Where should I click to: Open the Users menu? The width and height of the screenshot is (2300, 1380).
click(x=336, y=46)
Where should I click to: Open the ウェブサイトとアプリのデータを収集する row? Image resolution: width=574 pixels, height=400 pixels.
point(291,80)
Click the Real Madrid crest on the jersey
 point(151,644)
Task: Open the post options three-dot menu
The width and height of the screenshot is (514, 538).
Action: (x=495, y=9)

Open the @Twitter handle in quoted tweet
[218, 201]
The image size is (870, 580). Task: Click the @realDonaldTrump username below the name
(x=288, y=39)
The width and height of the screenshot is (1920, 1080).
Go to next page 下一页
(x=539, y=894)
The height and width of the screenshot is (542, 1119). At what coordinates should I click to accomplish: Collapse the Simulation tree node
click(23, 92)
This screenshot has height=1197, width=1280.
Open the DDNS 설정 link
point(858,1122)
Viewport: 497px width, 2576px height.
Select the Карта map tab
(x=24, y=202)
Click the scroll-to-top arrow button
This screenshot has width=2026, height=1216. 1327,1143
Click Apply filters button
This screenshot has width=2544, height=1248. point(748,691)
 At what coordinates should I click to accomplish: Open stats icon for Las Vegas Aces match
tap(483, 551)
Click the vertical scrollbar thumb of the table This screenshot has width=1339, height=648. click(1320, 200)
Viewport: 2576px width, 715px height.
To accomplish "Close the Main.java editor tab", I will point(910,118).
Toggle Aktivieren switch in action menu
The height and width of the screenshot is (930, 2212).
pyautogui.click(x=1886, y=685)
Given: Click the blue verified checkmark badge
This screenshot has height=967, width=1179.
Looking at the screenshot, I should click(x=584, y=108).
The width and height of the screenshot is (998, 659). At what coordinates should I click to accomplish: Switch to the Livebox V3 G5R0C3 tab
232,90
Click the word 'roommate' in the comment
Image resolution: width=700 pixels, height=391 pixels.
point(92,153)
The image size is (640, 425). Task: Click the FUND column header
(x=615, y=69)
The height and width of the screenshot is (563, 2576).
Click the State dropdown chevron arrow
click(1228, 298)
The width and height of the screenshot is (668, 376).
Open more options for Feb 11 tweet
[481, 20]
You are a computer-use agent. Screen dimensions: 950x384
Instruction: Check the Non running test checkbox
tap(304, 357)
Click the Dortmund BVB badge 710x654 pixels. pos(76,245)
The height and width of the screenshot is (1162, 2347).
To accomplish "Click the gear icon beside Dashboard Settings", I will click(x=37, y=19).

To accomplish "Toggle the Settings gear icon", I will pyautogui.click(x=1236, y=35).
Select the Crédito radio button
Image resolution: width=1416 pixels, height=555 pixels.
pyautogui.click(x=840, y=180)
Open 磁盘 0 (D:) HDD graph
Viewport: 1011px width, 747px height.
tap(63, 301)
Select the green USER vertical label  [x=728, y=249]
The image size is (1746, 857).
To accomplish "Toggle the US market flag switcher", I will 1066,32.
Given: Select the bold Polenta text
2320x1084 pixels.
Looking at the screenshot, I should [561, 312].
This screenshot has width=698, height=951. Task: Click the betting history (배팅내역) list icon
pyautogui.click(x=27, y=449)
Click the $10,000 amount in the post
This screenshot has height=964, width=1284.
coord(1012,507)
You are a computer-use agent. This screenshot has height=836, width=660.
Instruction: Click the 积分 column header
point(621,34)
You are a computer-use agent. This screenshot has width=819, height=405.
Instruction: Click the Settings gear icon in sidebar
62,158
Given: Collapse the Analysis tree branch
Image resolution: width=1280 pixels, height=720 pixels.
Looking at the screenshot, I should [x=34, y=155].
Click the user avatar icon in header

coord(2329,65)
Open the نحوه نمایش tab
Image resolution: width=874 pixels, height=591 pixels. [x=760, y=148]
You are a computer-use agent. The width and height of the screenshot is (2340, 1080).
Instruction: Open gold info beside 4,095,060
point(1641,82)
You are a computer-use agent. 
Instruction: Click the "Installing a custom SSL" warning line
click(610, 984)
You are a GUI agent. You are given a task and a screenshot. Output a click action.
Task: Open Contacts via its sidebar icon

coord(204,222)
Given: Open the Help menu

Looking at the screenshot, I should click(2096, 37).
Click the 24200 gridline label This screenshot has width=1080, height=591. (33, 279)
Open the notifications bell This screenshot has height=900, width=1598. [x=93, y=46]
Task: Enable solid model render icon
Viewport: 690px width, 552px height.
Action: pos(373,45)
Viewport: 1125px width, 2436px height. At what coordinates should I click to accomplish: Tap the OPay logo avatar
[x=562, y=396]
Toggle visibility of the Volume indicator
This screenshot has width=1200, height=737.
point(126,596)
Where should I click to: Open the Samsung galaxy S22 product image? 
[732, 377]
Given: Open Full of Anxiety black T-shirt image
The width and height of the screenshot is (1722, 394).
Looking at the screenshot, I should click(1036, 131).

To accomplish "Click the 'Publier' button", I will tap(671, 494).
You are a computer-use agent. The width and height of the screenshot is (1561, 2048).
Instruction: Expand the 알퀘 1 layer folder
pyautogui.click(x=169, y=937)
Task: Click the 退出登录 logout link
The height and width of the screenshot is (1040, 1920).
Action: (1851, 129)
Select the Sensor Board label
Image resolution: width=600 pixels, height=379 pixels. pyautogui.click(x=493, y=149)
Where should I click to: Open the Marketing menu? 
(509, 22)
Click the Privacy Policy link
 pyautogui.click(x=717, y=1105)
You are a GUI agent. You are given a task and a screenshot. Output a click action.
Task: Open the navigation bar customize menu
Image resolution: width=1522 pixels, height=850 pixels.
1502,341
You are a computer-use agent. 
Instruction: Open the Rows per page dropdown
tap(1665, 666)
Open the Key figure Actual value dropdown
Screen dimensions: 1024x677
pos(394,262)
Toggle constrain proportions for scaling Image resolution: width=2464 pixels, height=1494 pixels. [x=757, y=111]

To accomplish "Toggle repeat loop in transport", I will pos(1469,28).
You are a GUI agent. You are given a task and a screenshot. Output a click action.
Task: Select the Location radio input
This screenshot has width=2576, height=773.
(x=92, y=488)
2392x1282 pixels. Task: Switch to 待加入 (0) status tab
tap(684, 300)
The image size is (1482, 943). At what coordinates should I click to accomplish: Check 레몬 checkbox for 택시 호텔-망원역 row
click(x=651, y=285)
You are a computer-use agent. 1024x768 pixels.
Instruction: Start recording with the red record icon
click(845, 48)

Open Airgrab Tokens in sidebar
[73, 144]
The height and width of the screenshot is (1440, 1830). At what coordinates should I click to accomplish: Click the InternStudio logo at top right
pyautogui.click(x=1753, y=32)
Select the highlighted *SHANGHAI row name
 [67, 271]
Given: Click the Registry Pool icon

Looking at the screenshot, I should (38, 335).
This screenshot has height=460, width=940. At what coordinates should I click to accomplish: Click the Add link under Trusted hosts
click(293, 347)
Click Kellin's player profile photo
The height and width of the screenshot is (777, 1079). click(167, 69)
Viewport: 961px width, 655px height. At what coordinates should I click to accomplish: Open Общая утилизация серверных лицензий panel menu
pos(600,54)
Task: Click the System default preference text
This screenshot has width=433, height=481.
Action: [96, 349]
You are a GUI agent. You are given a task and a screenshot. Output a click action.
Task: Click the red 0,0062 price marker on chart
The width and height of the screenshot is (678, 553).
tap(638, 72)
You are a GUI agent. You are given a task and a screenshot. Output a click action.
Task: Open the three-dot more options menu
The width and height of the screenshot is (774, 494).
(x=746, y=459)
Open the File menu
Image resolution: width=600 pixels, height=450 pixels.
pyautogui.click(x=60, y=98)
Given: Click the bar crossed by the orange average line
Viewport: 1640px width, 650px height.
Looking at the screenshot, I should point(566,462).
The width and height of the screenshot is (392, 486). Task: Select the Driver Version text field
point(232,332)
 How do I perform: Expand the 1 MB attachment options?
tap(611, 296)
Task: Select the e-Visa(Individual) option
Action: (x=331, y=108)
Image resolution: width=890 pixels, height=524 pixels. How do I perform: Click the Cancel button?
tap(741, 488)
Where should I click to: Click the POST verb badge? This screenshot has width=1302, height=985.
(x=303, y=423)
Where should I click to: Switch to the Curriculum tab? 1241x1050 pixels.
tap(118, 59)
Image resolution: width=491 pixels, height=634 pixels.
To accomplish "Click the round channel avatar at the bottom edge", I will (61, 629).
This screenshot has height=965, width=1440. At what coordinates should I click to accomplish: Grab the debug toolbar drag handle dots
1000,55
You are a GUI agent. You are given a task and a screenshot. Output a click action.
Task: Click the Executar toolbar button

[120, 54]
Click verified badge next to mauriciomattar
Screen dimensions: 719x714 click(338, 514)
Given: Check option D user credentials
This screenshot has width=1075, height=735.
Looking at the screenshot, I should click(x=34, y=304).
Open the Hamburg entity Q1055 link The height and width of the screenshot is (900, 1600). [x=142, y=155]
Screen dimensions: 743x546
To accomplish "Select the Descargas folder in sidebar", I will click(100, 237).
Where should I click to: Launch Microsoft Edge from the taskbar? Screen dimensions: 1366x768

**What to work on**. Please rewrite the records from the line with "has width=819, height=405." up to and including the line with "Image resolution: width=600 pixels, height=379", swapping "Settings gear icon" for "Preferences gear icon" and leaving everything else unchanged.

**Full answer**.
You are a computer-use agent. This screenshot has width=819, height=405.
Instruction: Click the Preferences gear icon in sidebar
62,158
Given: Collapse the Analysis tree branch
Image resolution: width=1280 pixels, height=720 pixels.
Looking at the screenshot, I should [x=34, y=155].
Click the user avatar icon in header

coord(2329,65)
Open the نحوه نمایش tab
Image resolution: width=874 pixels, height=591 pixels. [x=760, y=148]
You are a computer-use agent. The width and height of the screenshot is (2340, 1080).
Instruction: Open gold info beside 4,095,060
point(1641,82)
You are a computer-use agent. 
Instruction: Click the "Installing a custom SSL" warning line
click(610, 984)
You are a GUI agent. You are given a task and a screenshot. Output a click action.
Task: Open Contacts via its sidebar icon

coord(204,222)
Given: Open the Help menu

Looking at the screenshot, I should click(2096, 37).
Click the 24200 gridline label This screenshot has width=1080, height=591. (33, 279)
Open the notifications bell This screenshot has height=900, width=1598. [x=93, y=46]
Task: Enable solid model render icon
Viewport: 690px width, 552px height.
Action: pos(373,45)
Viewport: 1125px width, 2436px height. At what coordinates should I click to accomplish: Tap the OPay logo avatar
[x=562, y=396]
Toggle visibility of the Volume indicator
This screenshot has width=1200, height=737.
point(126,596)
Where should I click to: Open the Samsung galaxy S22 product image? 
[732, 377]
Given: Open Full of Anxiety black T-shirt image
The width and height of the screenshot is (1722, 394).
Looking at the screenshot, I should click(1036, 131).

To accomplish "Click the 'Publier' button", I will tap(671, 494).
You are a computer-use agent. The width and height of the screenshot is (1561, 2048).
Instruction: Expand the 알퀘 1 layer folder
pyautogui.click(x=169, y=937)
Task: Click the 退出登录 logout link
The height and width of the screenshot is (1040, 1920).
Action: (1851, 129)
Select the Sensor Board label
Image resolution: width=600 pixels, height=379 pixels. pyautogui.click(x=493, y=149)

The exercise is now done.